For this exercise, write each entry below out precisely and omit the pictures.

[Stored data entries]
------------------------------

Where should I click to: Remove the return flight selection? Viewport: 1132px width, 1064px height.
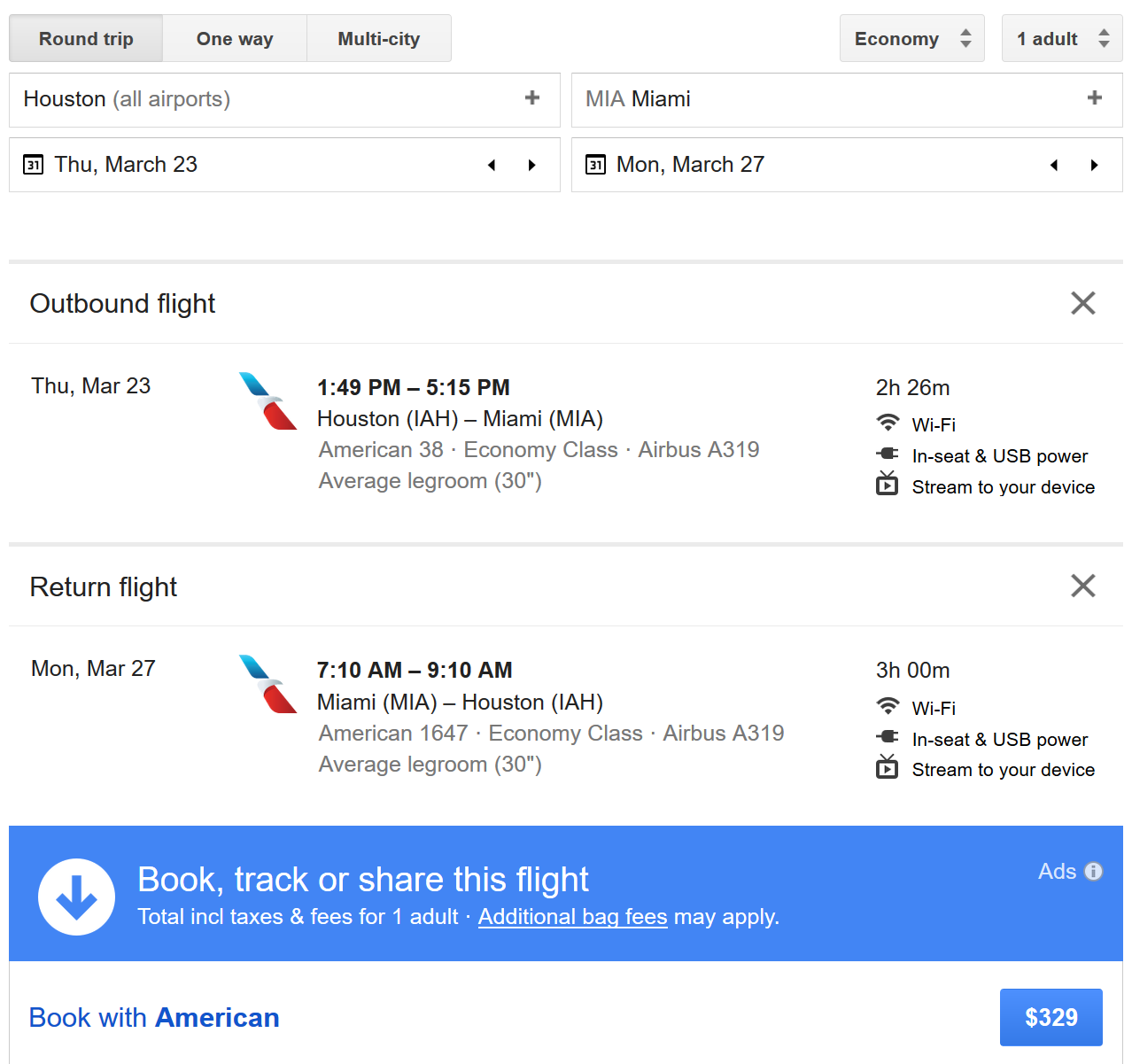click(x=1082, y=586)
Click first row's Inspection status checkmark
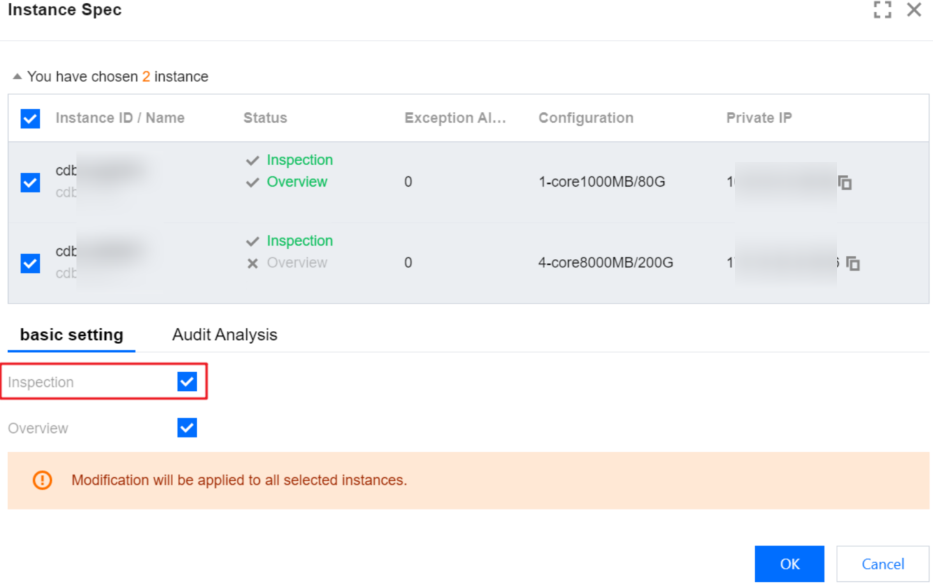This screenshot has width=933, height=584. point(253,160)
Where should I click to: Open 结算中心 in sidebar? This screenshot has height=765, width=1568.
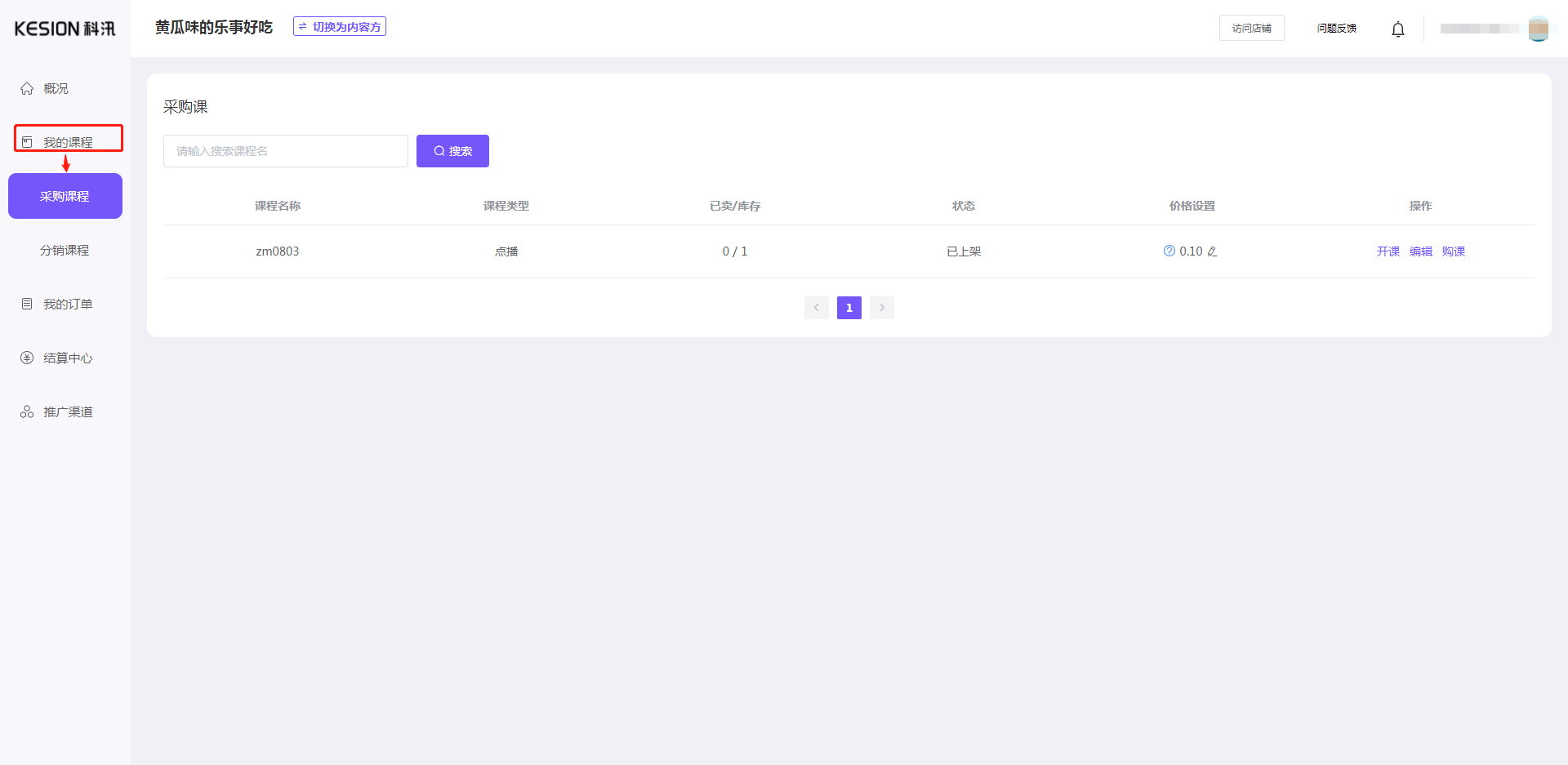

------------------------------

(Solved problem)
Where should I click to: Remove the return flight selection? Viewport: 1132px width, 1064px height.
click(x=1082, y=586)
Click first row's Inspection status checkmark
This screenshot has width=933, height=584. point(253,160)
Where should I click to: Open 结算中心 in sidebar? This screenshot has height=765, width=1568.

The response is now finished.